There has been a steady parade of dignitaries visiting Singapore this past month; President Obama and the Chinese Premier Hu amongst them. By all accounts the meeting appears to have been a great success, with the possible exception of two South American countries whose home-grown spying spat saw them depart early.

I digress.

My new passport arrived yesterday resplendent with embedded chip in the back section. The somewhat chunky appearance of this embedded technology belies its sophistication, although nowhere in the accompanying pamphlet does it explain what exactly this chip does?

For all I know, my every waking moment could be being tracked by some minor official in the New Zealand capital, via satellite. This is not as far fetched as one might think as a whole industry has sprung up around microchips and tracking.

Parents in the UK now have the ability to use a tracking service which maps the movements of their children, through the location of their mobile phone, as can be seen in this promotional video.

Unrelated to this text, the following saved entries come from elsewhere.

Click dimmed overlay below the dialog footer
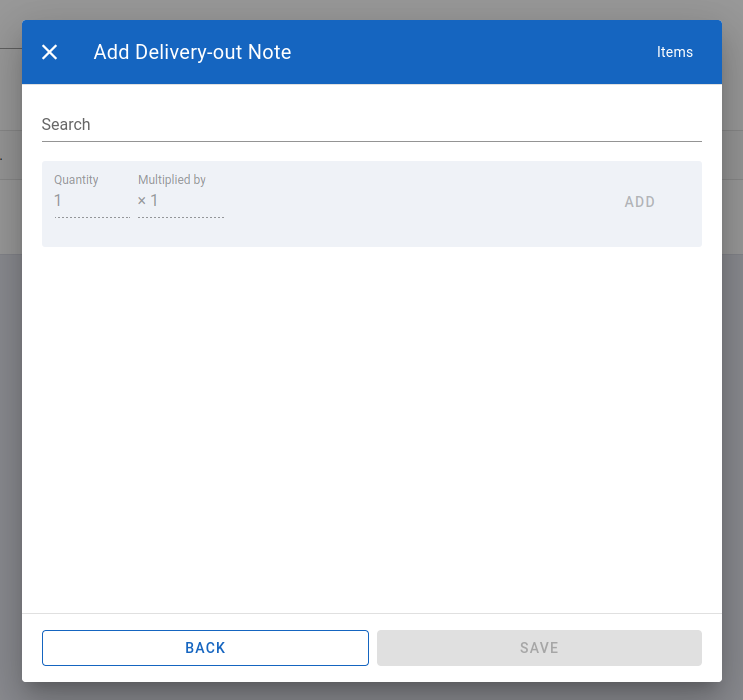Screen dimensions: 743x700 (x=371, y=691)
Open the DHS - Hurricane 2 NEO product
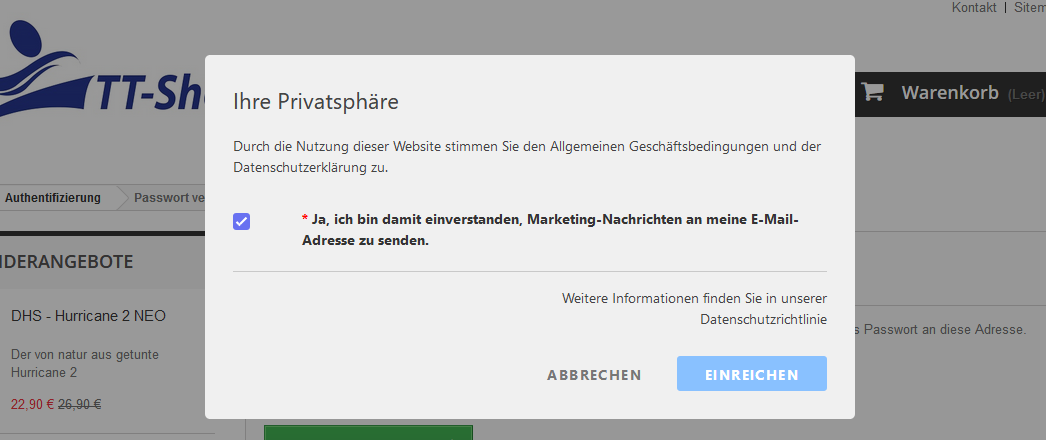Image resolution: width=1046 pixels, height=440 pixels. pos(89,316)
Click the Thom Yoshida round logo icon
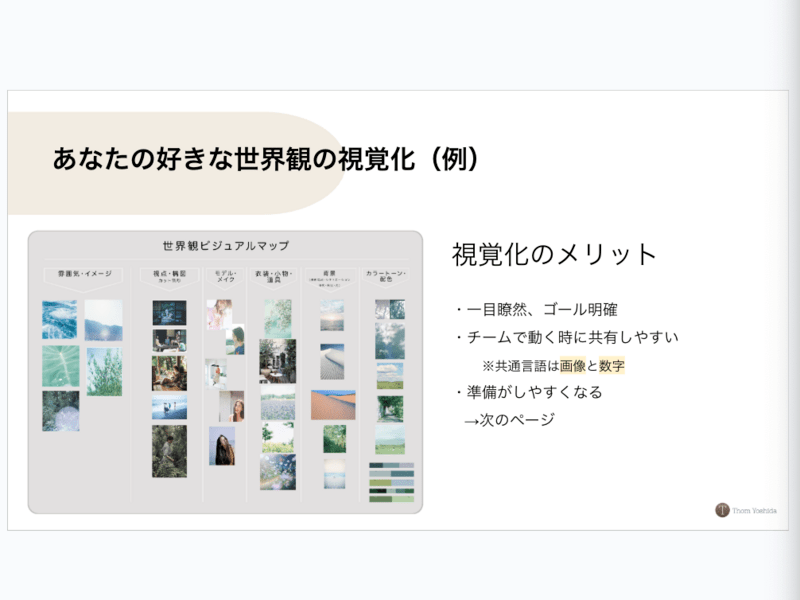This screenshot has height=600, width=800. pyautogui.click(x=722, y=510)
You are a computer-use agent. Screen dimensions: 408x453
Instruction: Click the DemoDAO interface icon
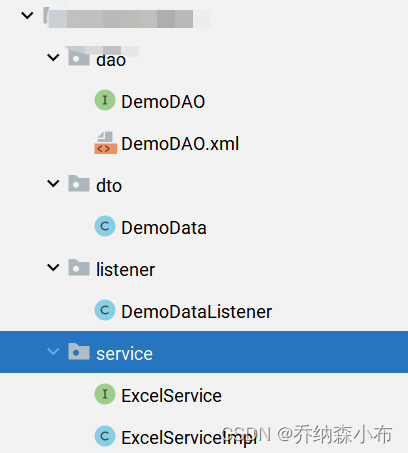(105, 100)

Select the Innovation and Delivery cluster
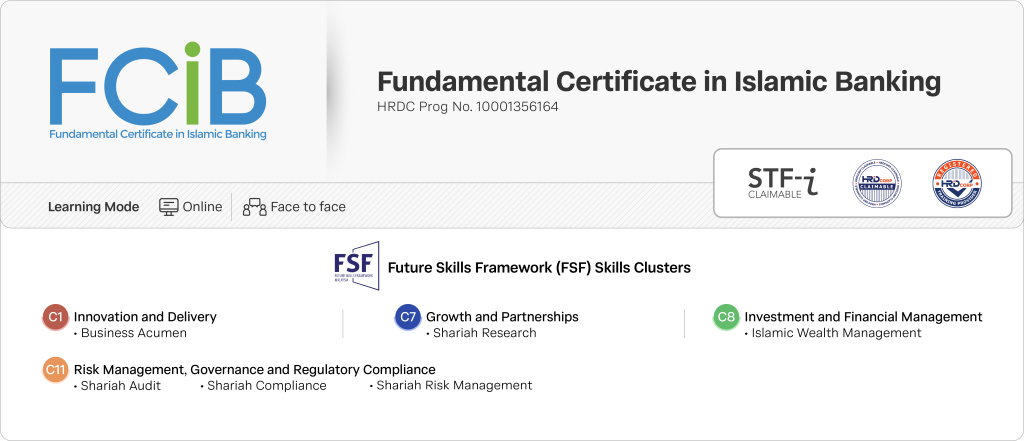pyautogui.click(x=145, y=317)
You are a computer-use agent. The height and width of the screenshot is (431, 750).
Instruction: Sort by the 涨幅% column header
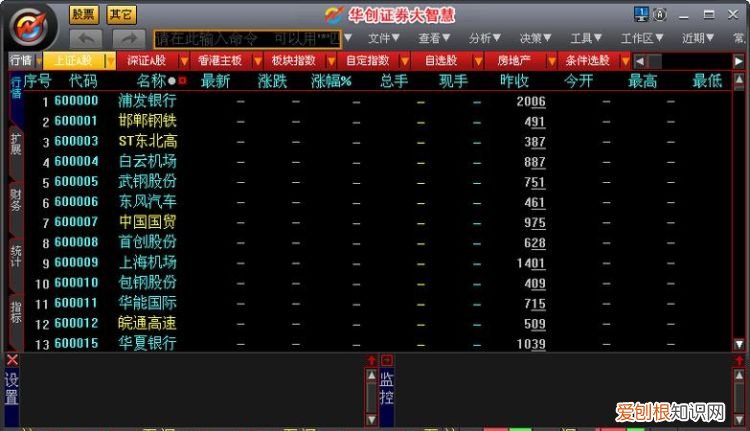331,80
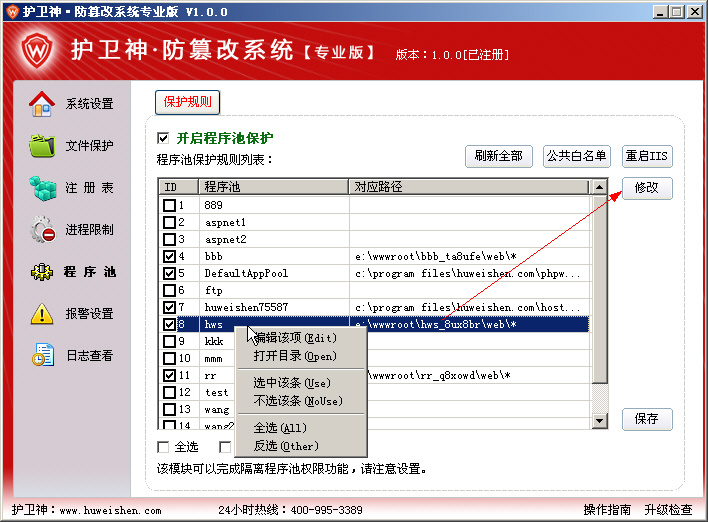Screen dimensions: 708x522
Task: Click the Alarm Settings warning icon
Action: pyautogui.click(x=42, y=314)
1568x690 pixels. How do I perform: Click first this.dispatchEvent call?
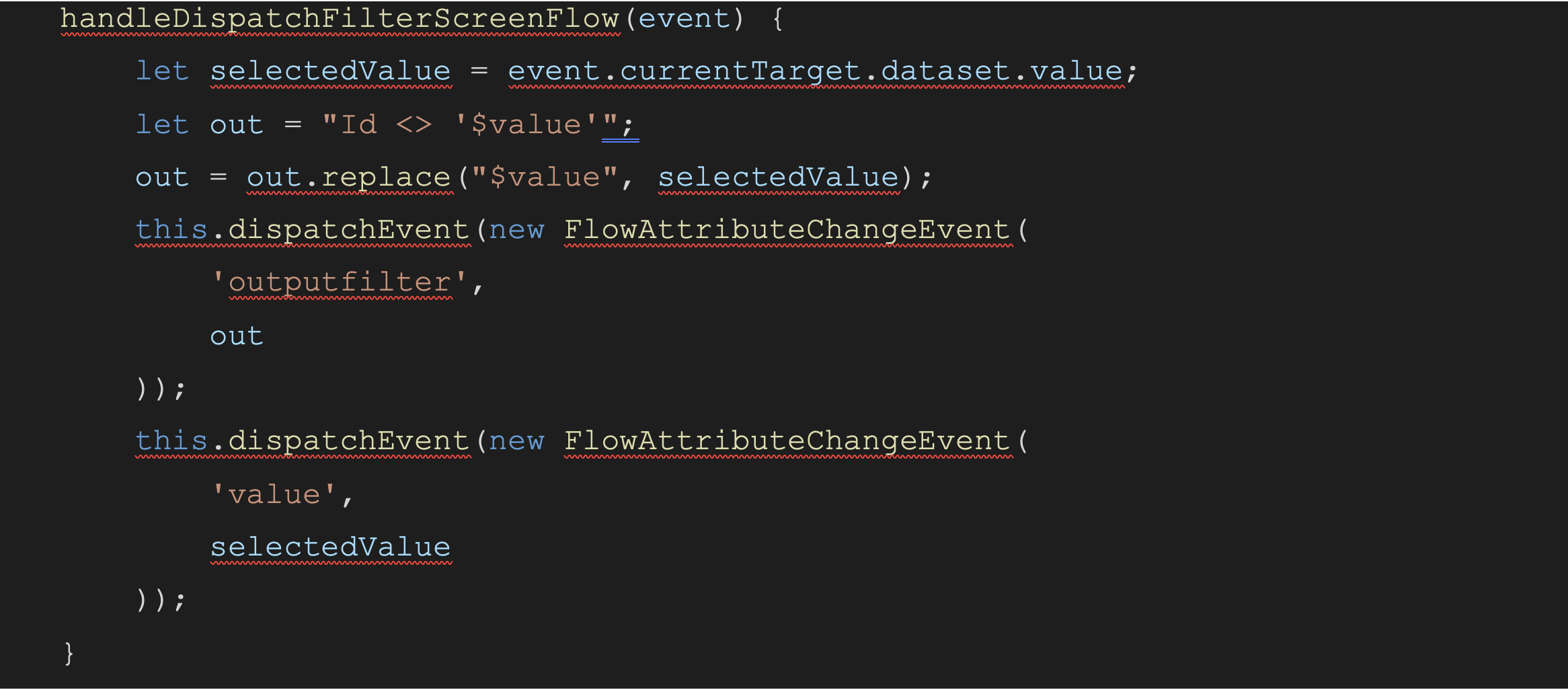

The only drawback to this 'intelligent' passport is that the chip section is easily damaged so you would not want to have in in your back pocket in the middle of a Singaporean deluge; such as that which submerged sections of Bukit Timah last week.

Half a month's rain fell in an afternoon and the canal overflowed causing major flooding; a 50 year event according to the Minister for the Environment and Water Resources Yaacob Ibrahim.

Some bloggers are blaming a "third world standard of drainage system" but this criticism is unfair. Forty or fifty years ago such street flooding was commonplace, with the local children rushing out to 'net' fish, crabs and vegetables that had floated away from the nearby wet market stalls.

This time around there were some washed out prestige vehicles but few if any fish were caught.